Case No.	Exon	c.DNA	Amino acid change	Depth	Alt reads	dbSNP	ExAC East Asia	gnomAD East Asia	SIFT	Poly phen2	LRT	Mutation taster	ACMG classification
0412	4	c.98A > G	p.K33R	157	88	rs565310513	0.000116	0.000173	T	B	D	D	VUS
3886	4	c.467G > A	p.R156K	155	77	—	—	—	T	D	D	D	VUS
7781	5	c.570T > G	p.D190E	90	43	—	—	—	T	B	N	D	VUS
7923	5	c.608A > T	p.E203V	154	71	—	—	—	D	D	D	D	VUS
0659	8	c.982G > C	p.D328H	37	24	—	—	—	D	P	D	D	VUS
0872	9	c.1130T > A	p.I377N	63	26	—	—	—	D	B	D	D	VUS
0952	10	c.1189C > A	p.R397S	98	48	rs149427272	0.000348	0.000231	T	B	N	D	VUS
0240	10	c.1327C > A	p.Q443K	203	100	rs764952788	0.000348	0.000289	T	P	D	D	VUS
3098	10	c.1360G > A	p.V454I	94	42	rs200451975	0.000116	0.000058	T	T	N	D	VUS

SIFT:D: deleterious (0–0.05), T: tolerated (>0.05).

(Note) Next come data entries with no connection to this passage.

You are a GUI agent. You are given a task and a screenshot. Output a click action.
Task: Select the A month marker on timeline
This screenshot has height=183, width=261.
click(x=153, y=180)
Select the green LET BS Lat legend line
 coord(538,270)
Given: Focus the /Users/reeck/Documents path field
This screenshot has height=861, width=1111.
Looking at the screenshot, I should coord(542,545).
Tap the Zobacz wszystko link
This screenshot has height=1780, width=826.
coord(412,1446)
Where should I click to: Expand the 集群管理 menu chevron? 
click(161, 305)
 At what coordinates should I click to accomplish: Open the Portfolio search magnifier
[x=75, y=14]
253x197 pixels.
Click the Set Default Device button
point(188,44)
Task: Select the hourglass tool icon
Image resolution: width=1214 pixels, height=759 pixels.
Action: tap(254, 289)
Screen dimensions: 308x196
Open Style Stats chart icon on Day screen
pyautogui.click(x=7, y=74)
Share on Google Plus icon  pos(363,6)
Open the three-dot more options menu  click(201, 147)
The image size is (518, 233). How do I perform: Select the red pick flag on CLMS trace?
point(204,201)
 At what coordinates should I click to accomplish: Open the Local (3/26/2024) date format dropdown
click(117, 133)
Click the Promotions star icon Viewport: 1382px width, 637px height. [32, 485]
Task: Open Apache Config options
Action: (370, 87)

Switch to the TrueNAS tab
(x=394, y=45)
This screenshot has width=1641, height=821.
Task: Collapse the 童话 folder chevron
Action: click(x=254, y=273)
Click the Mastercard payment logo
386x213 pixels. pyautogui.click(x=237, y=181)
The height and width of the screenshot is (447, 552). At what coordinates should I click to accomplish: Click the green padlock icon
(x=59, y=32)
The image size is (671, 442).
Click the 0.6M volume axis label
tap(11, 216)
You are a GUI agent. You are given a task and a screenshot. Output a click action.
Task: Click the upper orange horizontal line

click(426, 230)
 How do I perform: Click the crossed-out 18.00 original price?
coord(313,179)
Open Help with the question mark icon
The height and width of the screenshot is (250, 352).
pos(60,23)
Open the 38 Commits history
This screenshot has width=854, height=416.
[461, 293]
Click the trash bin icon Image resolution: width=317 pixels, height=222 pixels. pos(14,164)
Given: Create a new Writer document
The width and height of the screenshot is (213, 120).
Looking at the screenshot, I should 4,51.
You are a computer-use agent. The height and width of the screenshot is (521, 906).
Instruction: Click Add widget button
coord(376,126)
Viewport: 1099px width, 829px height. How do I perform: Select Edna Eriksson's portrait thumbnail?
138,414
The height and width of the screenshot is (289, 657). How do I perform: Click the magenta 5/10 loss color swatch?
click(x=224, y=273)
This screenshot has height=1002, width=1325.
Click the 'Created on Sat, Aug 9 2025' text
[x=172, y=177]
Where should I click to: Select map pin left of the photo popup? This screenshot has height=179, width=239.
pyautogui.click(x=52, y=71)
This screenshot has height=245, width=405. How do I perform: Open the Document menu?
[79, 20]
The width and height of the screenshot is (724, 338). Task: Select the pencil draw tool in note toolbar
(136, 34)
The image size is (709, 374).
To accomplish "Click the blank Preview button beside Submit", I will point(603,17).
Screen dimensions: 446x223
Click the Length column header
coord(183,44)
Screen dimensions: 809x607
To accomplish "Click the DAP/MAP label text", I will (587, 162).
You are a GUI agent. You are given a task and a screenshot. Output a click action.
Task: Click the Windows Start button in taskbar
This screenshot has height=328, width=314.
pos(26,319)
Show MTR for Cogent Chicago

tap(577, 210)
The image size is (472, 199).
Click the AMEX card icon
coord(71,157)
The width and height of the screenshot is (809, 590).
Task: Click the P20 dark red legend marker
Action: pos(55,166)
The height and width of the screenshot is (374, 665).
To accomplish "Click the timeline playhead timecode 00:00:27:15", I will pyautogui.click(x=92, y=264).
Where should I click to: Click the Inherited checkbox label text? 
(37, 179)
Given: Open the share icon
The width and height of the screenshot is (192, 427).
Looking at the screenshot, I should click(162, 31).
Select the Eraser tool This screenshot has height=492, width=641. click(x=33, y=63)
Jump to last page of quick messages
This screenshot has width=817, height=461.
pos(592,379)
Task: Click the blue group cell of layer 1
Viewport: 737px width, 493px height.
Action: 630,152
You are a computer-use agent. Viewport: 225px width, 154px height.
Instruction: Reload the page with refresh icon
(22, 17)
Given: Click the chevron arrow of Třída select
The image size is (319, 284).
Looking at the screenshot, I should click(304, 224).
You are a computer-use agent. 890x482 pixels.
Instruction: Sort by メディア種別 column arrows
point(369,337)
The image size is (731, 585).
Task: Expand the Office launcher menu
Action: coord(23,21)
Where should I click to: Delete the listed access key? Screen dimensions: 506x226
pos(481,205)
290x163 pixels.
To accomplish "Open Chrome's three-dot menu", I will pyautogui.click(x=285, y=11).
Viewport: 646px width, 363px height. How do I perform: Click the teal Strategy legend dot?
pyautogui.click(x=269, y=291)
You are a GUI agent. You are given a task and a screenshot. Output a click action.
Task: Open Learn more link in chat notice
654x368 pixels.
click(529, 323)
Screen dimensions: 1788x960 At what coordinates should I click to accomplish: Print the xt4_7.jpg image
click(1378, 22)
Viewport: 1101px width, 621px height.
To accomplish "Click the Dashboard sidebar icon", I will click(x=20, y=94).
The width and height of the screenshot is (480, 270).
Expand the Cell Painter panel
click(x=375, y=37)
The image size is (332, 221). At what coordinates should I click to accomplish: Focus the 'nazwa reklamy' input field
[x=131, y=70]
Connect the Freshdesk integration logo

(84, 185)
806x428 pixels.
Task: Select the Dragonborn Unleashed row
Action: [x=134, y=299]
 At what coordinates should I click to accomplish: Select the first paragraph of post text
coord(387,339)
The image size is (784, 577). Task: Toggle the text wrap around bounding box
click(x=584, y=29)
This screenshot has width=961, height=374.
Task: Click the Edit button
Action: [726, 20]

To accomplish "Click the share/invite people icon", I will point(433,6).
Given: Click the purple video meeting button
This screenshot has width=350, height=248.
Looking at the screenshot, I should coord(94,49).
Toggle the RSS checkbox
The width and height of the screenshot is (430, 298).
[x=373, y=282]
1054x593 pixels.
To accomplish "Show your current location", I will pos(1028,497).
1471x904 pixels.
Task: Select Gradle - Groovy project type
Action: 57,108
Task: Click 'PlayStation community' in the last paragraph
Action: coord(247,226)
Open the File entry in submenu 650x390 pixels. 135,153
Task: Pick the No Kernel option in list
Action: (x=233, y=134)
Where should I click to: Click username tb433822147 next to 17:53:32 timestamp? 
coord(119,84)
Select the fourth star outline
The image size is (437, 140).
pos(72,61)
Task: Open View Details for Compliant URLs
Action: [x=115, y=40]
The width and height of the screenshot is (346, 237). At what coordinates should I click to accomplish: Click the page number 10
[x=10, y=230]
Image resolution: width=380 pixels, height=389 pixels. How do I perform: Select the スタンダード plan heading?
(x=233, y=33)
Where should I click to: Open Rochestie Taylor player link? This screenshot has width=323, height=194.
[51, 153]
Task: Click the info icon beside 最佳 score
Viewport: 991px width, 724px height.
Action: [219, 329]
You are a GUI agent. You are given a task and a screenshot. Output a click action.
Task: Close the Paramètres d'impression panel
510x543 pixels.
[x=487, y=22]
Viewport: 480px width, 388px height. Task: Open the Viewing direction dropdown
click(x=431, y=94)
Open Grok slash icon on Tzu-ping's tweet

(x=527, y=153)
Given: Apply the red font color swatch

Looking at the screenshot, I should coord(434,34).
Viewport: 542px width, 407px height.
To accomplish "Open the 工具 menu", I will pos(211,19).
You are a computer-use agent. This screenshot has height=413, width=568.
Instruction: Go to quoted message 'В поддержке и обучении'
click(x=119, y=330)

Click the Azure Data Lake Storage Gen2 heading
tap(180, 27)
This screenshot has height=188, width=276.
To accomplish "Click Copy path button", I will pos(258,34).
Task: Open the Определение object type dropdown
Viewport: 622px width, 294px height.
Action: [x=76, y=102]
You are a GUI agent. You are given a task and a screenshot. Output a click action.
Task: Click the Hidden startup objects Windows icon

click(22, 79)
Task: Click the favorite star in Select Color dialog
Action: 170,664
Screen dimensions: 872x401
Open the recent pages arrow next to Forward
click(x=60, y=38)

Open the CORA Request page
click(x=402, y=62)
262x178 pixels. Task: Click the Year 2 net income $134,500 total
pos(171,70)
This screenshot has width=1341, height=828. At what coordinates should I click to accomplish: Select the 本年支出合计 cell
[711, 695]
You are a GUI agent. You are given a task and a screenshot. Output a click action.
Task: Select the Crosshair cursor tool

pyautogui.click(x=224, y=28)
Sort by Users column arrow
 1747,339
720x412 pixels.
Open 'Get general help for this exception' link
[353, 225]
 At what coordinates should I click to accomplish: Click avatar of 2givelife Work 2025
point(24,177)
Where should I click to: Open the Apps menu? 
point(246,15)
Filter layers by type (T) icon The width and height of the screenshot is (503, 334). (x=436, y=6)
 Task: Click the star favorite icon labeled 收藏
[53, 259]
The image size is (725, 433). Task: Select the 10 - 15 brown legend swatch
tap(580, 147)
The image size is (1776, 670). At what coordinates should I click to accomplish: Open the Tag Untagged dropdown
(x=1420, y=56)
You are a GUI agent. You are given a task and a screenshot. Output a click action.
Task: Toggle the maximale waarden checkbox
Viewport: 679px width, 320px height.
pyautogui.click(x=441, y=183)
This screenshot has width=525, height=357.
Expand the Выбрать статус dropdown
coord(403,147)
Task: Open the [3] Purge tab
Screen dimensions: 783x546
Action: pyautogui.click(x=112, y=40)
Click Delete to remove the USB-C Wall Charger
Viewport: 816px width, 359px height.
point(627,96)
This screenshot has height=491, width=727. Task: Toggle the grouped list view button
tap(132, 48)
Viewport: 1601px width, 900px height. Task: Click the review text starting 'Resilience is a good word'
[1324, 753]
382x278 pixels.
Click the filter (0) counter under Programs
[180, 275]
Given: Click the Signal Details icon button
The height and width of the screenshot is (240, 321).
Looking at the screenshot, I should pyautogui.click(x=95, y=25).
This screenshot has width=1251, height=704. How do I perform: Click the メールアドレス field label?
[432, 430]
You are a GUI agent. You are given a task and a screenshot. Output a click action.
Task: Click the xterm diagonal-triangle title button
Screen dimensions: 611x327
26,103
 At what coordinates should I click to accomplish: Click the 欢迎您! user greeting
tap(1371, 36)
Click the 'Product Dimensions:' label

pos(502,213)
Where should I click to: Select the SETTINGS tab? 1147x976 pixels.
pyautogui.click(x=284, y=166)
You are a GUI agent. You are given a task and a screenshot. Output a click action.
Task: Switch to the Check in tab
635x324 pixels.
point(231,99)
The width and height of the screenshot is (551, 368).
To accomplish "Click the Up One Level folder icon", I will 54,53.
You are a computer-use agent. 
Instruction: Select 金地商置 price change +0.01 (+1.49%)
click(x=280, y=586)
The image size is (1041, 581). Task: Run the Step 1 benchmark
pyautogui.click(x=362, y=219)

PolyPhen2: D: Probably damaging (≥0.909), P: possibly damaging (0.447 ≤ pp2_hvar ≤ 0.909), B: benign (pp2_hvar ≤ 0.446).

LRT: likelihood ratio test; D: Deleterious; N: Neutral (identification of deleterious mutations within three human genomes).

Mutation Taster: D: disease causing; N: polymorphism; P: polymorphism automatic.

VUS: variant of uncertain significance.